Poland has changed our lives. And not necessarily for the better. At home I occasionally drink black coffee along with the daily loose tea Steve brews for me in the morning. In Poland, I drink a cappuccino almost every day. (In Warsaw they make great cappuccino.) At home I do make scones in the afternoon if I’m working at home, but they rarely have more than a tablespoon of sugar, and they can’t compete with the butter content of the croissants I can pick up here in Warsaw. (The Poles make fantastic croissants – both their own brand of “rogaliki” and the French version. Last week I ate one advertised as 27% butter.)

Sure, at home I drive my car like a regular American three or four days a week to work – but I also swim in my university pool once or twice a week, try to go for a hike on the weekend, take “post-prandials” with my husband to get our blood flowing and talk through our day.

But Warsaw has the most fantastic public transportation system, and we have what one of my Fulbright buddies calls the “All You Can Ride” card. Some days we come home and compare notes: I took the bus 5 times, plus two trams and a subway ride. Really? My transportation count came to 11 different rides. What that means is that we get around everywhere in the city, but until the weather improved (which it did for a few days last week), I sometimes jumped on the bus to go two stops rather than negotiating the sidewalks and/or construction to walk the several blocks between my Polish language classes and my job at the University.

In addition, we came over here with almost no printed books. We get our newspapers – both local and national – on line, and we read on our computers, Kindles, or iPods. Which adds up to hour after hour of screen time; it means you are always only a click away from some question you were wondering about, or investigating a trip to Rome or Paris, or trying to finish that blog post, or checking Facebook.

Yes, I’m on Facebook. I joined to be a part of the Polish Fulbrighters network, and of course I can check on (and interact with, though she’s 15 feet away in her bedroom) my daughter and chide her if she’s posting too much on Facebook. It’s fun – I’ve read my Fulbrighter buddy’s blog and explored his impressions of Poland, I’ve read the blog of a dear old friend who has relocated to Singapore – but of course it is also a colossal waste of time.

And in the U.S. we only slightly modified that toddler rule of “15 minutes of screen time a day.” Our kids were rarely on the computer – only if they were researching or typing an assignment, writing stories or (after China last summer) blog posts, or doing a little bit of email with relatives. They did go to the public library to get on-line, and I’ve been told they have been seen playing computer games and doing other things we don’t permit on our machines, but still – in order to do that they had to either walk or bike to the library, and walk or bike back. We had family screenings of Jeeves and Wooster or Downton Abbey, but we mostly had control over the amount of time our children spent on devices.

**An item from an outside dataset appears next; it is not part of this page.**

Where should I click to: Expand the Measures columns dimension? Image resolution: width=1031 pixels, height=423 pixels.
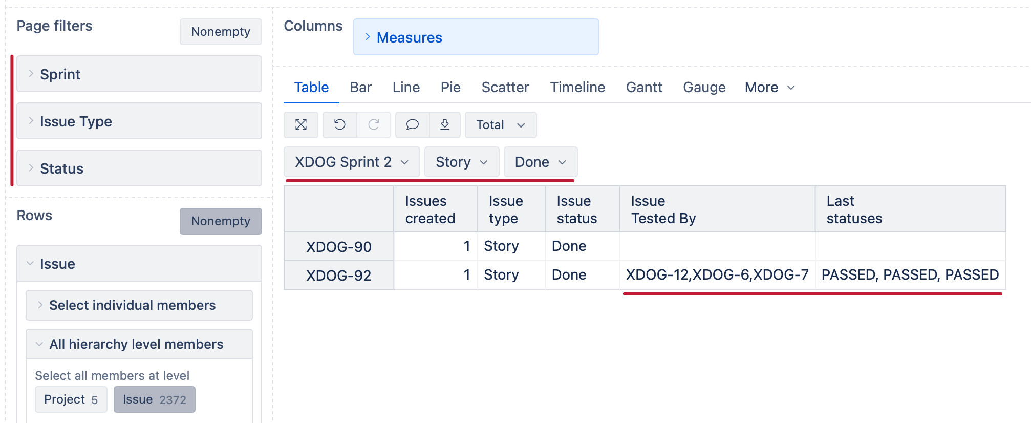click(409, 37)
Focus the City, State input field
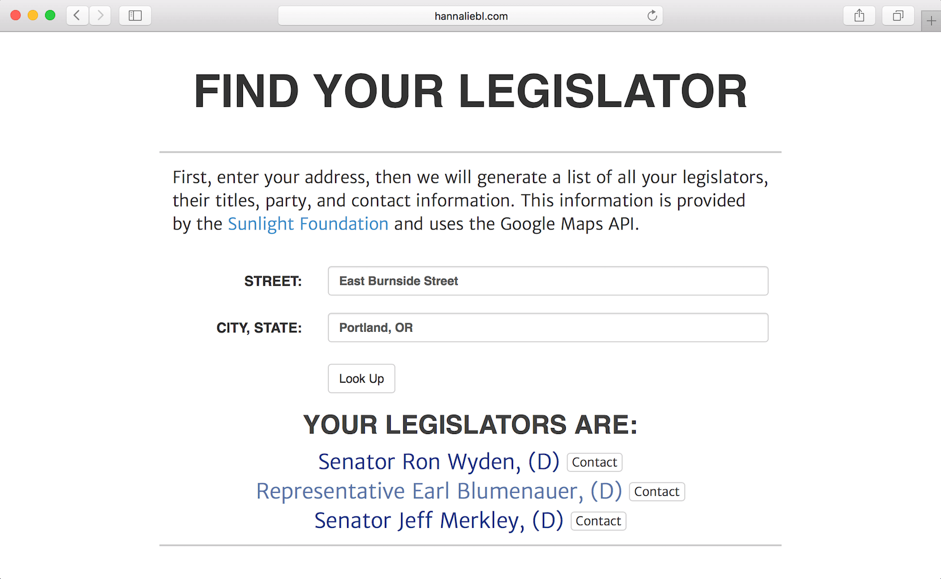 (x=548, y=327)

In advance of coming to Poland, knowing that we were dragging them away from their friends, we got them netbooks, and their aunts got them iPods and Kindles. Which means that now they go into their rooms and disappear for hours – watching One Direction videos or remixing Skrylyx (I admit that I have no idea how to spell Skrylyx).

So when Pani Paulina was teaching me expressions of time, she asked “Czy Pani ogląda telewizję? Jak cząsto?” [“Do you watch televsion? How often?) and I was forced to admit that in the U.S. we never do, but now my son is addicted to Monk at 6 p.m. every night. Indeed, it’s fair to say that Screens-Я-Us. We have all four gone down the rabbit hole of the on-line world – so much of it that when there was construction in the neighborhood and our internet went out at home, we all panicked.

And when I used my new vocabulary word of “gróby,” fat, to describe my family at the moment (never mind that it’s warming up, we’ve brought out our running shoes, and we haven’t completely lost hope…), Pani Paulina was horrified at what Poland has done to us.

It has turned us into Americans.

Fatalnie.

It’s a disaster!

Comments

  1. Priceless! Is part of it the urban vs. rural? Getting into the teen years? The stress of not being fully fluent in the native language? Can't wait to see you and debate the question.